The golden dome of the State House. (Photo by Andy Metzger)

MASSACHUSETTS IS HEADING toward a fiscal reckoning, and Maura Healey and Beacon Hill are pretending not to see it. Tax revenues are slowing, costs are rising, and the Healey administration continues to grow state government as if the bill will never come due. That approach is not sustainable. It is dangerous. And it is already hurting families, cities and towns, and our economy.

The warning signs are in the governor’s own numbers. Budget writers are building the next state budget on the assumption that Massachusetts will collect $44.9 billion in tax revenue, growth of roughly 2.4 percent excluding surtax revenue. Yet even under the administration’s own projections, spending is growing faster, at roughly 3.8 percent. That gap is not a rounding error. It is the definition of a structural deficit, and it is widening.

Midway through fiscal year 2026, tax collections are up only 1.9 percent, well below earlier projections. Rather than adjusting spending to match revenue reality, the Healey administration is relying on increasingly aggressive budget maneuvers to claim balance on paper.

In 2025 alone, Gov. Healey filed and signed $4.7 billion in supplemental spending bills, blowing past the roughly $61 billion budget lawmakers approved and taxpayers were told to expect. A $2.45 billion closeout bill signed in August carried nearly $1 billion in net new costs even after offsets. Earlier in the year came a $1.3 billion supplemental spending bill in June, $756 million in April, and another $130 million in July.

Supplemental budgets were once reserved for true emergencies or narrow cleanups around the budget’s edges. Under Maura Healey, they have become a routine way to expand spending outside the normal budget process, with less scrutiny, less transparency, and no long-term plan to pay for it.

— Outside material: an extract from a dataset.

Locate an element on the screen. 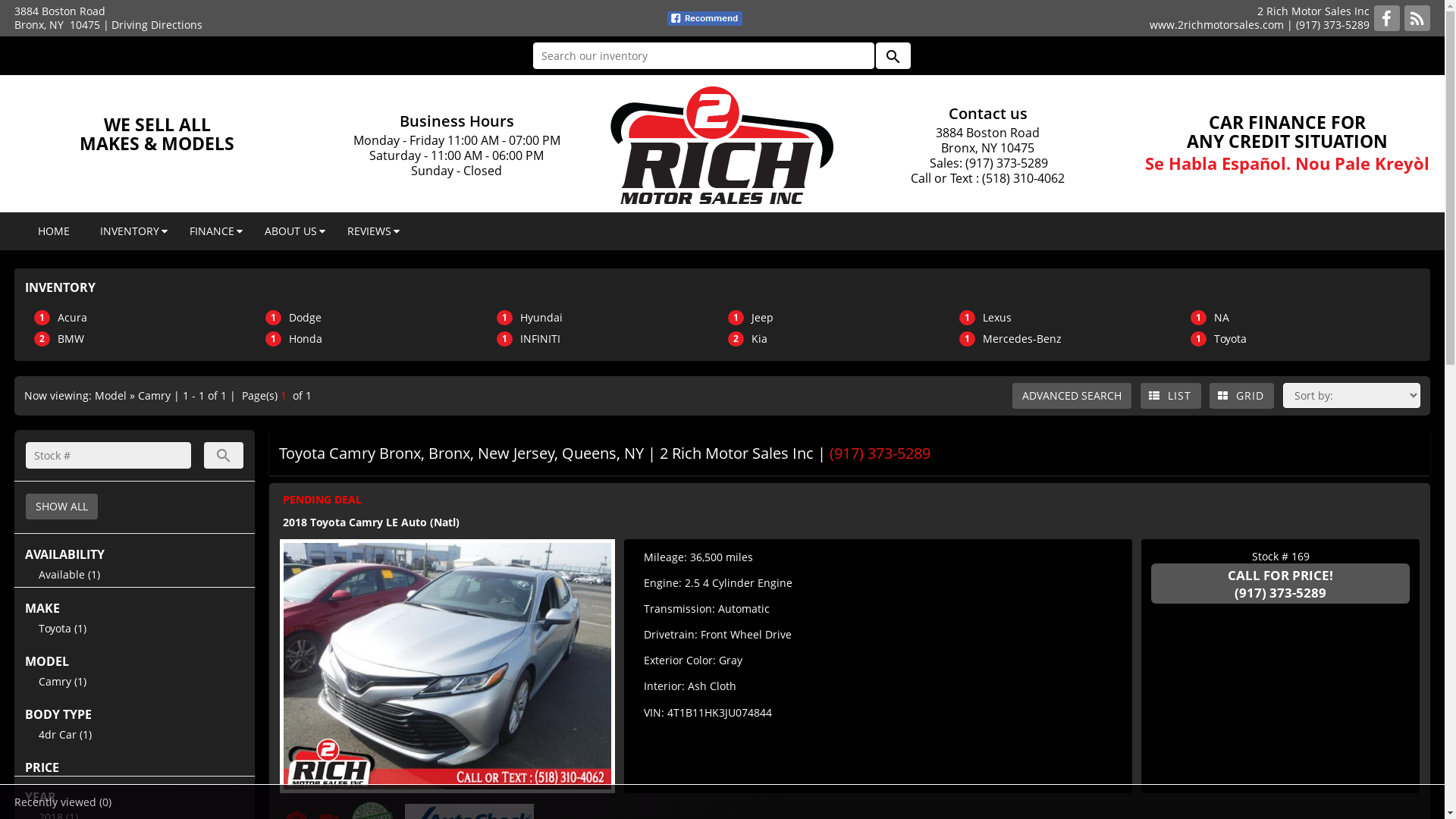  'LIST' is located at coordinates (1140, 394).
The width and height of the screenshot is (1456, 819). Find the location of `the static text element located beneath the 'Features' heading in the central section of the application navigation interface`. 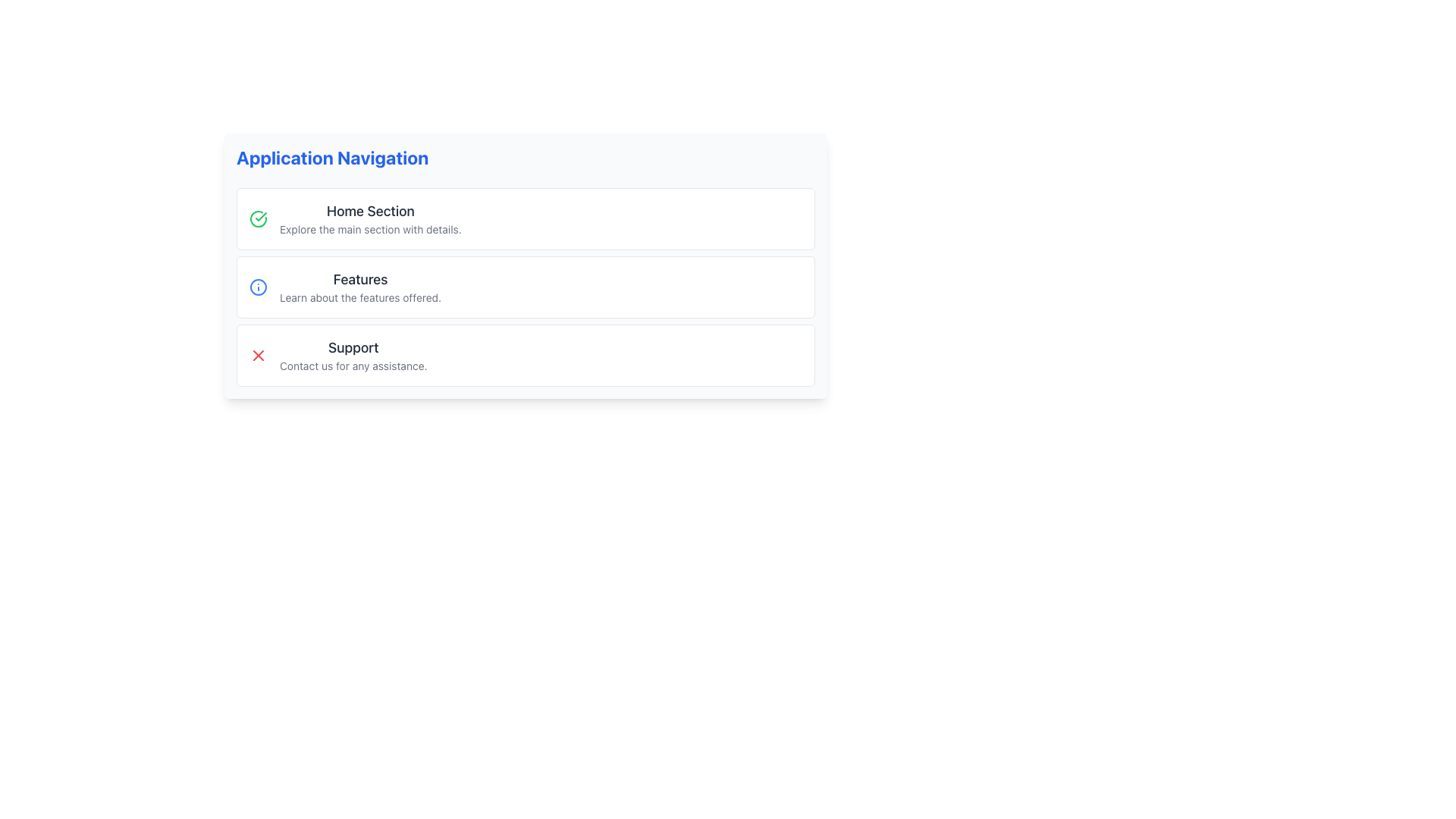

the static text element located beneath the 'Features' heading in the central section of the application navigation interface is located at coordinates (359, 298).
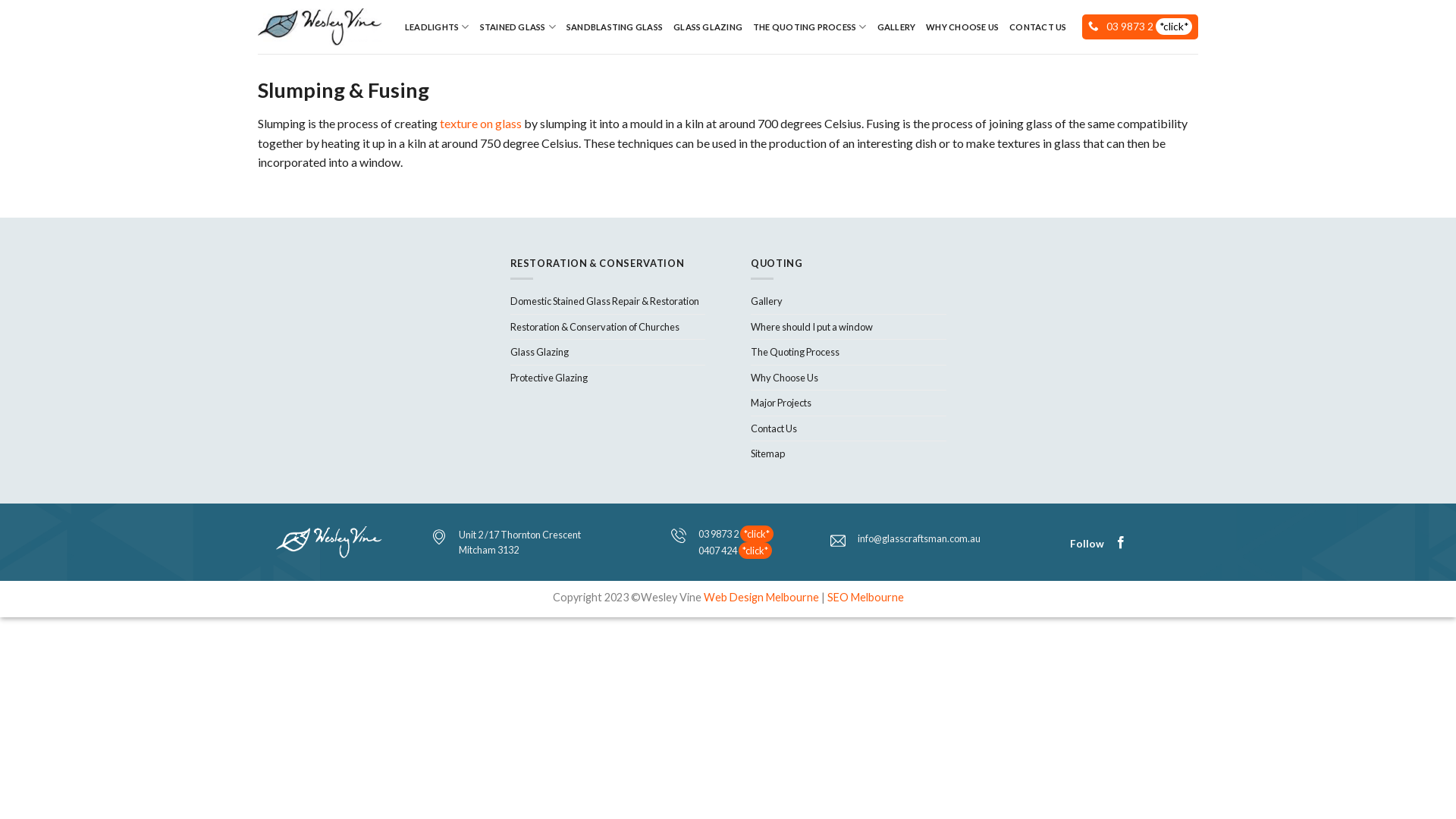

What makes this budget especially reckless is not just how much the administration is spending, but how it is choosing to get to balance. The budget relies heavily on one-time solutions and accounting maneuvers: changing the pension funding schedule, draining reserves from the Education and Transportation Innovation and Capital Fund, which is funded by the 4 percent income tax surcharge on high earners, delaying taxpayer savings from federal tax changes, and adjusting capital gains thresholds.

These are not reforms, but shell games that push costs into the future.

The Massachusetts Taxpayers Foundation warns of an “elevated reliance on one-time solutions” and projects that the Commonwealth is heading toward a $3 billion structural deficit if current trends continue.

The most troubling example is the misuse of the income tax surcharge. Voters were told the surtax would be dedicated to long-term investments in education and transportation infrastructure. Instead, for the second year in a row, budget writers are spending the entire surtax projection in the operating budget, including to backfill the MBTA’s operating deficit. As the Taxpayers Foundation notes, this undermines one of the primary purposes of the surtax and exposes the budget to serious risk, since capital gains revenue is volatile and unpredictable.

Using fluctuating capital gains revenue to fund recurring operating costs is the fiscal equivalent of using a one-time bonus to cover your monthly mortgage. It works until it doesn’t, and when the market turns, taxpayers are left holding the bag.

At the heart of this fiscal imbalance is an economic record that is shrinking the tax base itself. Under Maura Healey, Massachusetts ranks bottom five in the nation for private-sector job growth. Nearly 5,000 businesses have closed, and 12,000 private-sector jobs have been lost.

If Massachusetts had merely grown at the national average over the past three years, we would have added roughly 100,000 additional jobs. Those jobs would have generated close to $1 billion per year in tax revenue through income and sales taxes. That revenue is now missing, and not because of bad luck, but because of policy choices that drive employers and workers out of the state. That lost revenue will compound year after year if we fail to get back on a growth trajectory.

This is how fiscal crises are made. Spending grows faster than the economy. Taxes, fees, and mandates choke growth. Fewer taxpayers remain. Revenues lag. One-time fixes replace real reform. When the math finally catches up, the pain does not stay on Beacon Hill. It lands on families through higher property taxes, higher fees, fewer services, and fewer jobs.

A shrinking private sector cannot support an ever-expanding public sector. Massachusetts needs a course correction that slows spending growth, puts an end to budget gimmicks, performs real audits, and introduces policies that restore economic growth so families and businesses can afford to stay.

Gov. Healey has chosen the opposite path. She owns this budget trajectory. Ignoring the warning signs will not make them disappear. It will only ensure that when the correction comes, it will be sharper, more painful, and more disruptive for the people of Massachusetts.

Brian Shortsleeve is a Republican candidate for governor.